> **Given instruction A**: In the excerpt on barrier assemblies below, rewrite the paragraph that begins "The monomer or oligomer can also be applied" as a short list that keeps its main facts.

> **Selected text**:
The monomer or oligomer can also be applied to the substrate using
conventional coating methods such as roll coating (e.g., gravure
roll coating), spray coating (e.g., electrostatic spray coating),
or plasma deposition, then crosslinked as set out above. The
polymer layers can also be formed by applying a layer containing an
oligomer or polymer in solvent and drying the thus-applied layer to
remove the solvent. More preferably, the polymer layers are formed
by flash evaporation and vapor deposition followed by crosslinking
in-situ.
[0067] A roll-to-roll manufacture (web process) to make barrier
assemblies is described in U.S. Pat. No. 5,888,594, incorporated
herein by reference. In addition to a web process, barrier
assemblies can be made in a batch process such as those described
below in the Examples.

> **Given instruction B**: Repeat the records below from their first line through the line containing "(x=83, y=295)", both ends included. Shift every coordinate in the answers up by 68, and leave the pictures out.

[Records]

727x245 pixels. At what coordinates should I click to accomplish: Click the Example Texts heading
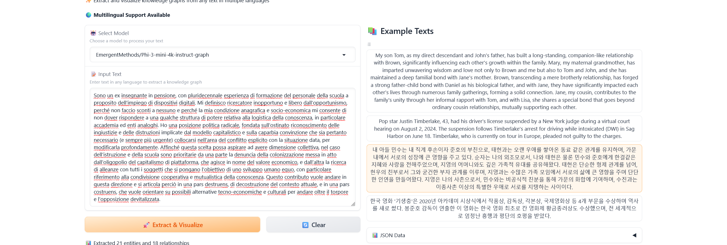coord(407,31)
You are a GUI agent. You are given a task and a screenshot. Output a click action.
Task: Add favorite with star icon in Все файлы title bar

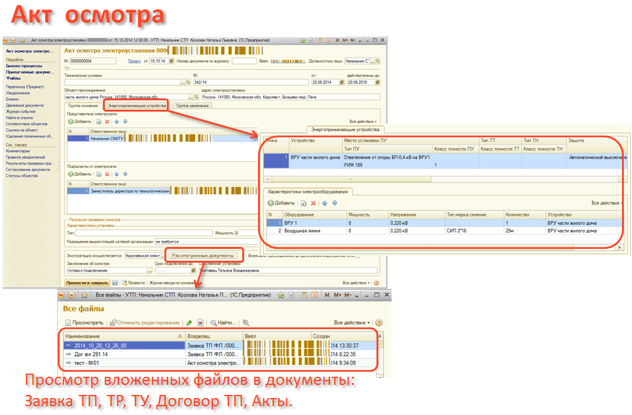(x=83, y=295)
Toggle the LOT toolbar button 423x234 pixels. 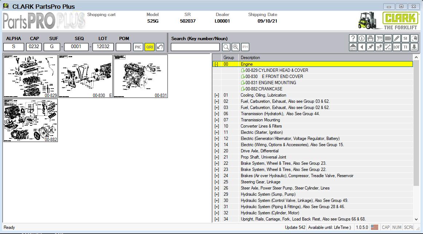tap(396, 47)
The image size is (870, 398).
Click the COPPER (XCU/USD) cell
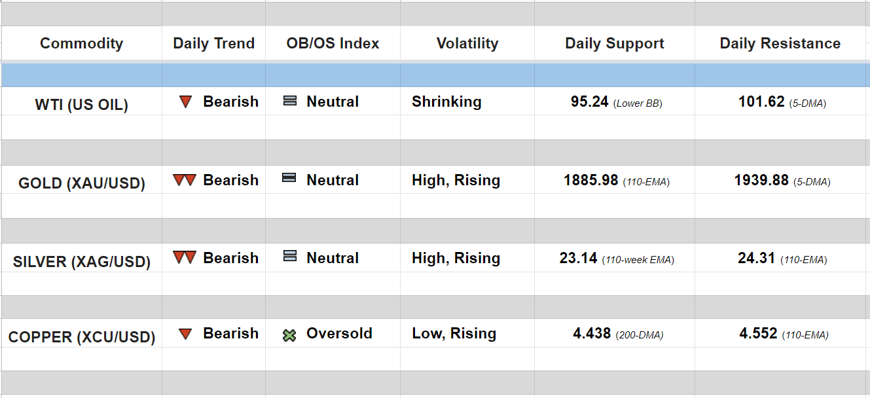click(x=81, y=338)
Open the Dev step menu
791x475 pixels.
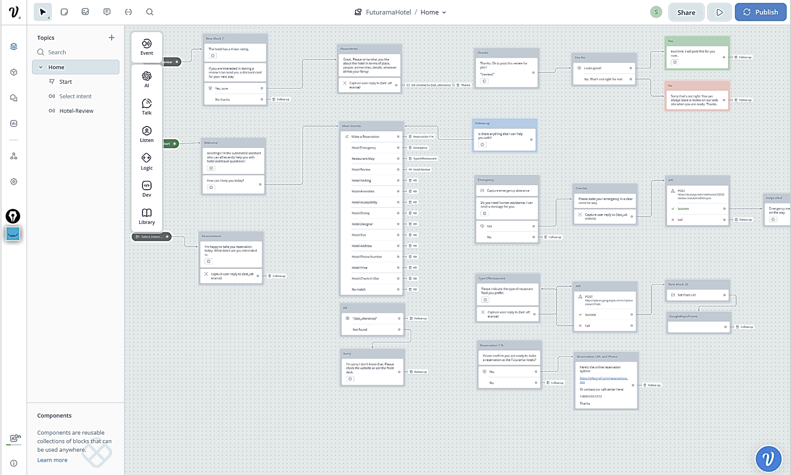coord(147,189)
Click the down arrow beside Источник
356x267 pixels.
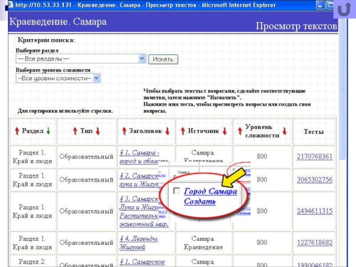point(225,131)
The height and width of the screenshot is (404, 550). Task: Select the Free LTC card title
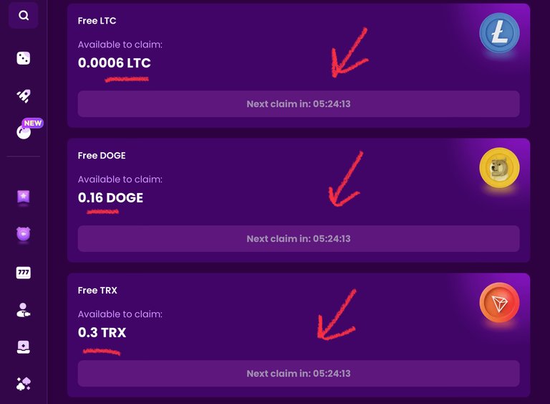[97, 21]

> **Task solution A**:
- The monomer or oligomer can be applied to the substrate by conventional coating methods and then crosslinked. These methods include roll coating (e.g., gravure roll coating), spray coating (e.g., electrostatic spray coating) and plasma deposition.
- Polymer layers can also be formed by applying a layer that contains an oligomer or polymer in solvent, then drying it to remove the solvent.
- The more preferred method is flash evaporation and vapor deposition, followed by crosslinking in-situ.

> **Task solution B**:
727x245 pixels. At what coordinates should I click to accomplish: Click the Example Texts heading
coord(475,99)
You are a GUI agent. You are given a task and a screenshot. Output a click action.
Task: Add favorite with star icon in Все файлы title bar

(x=151, y=363)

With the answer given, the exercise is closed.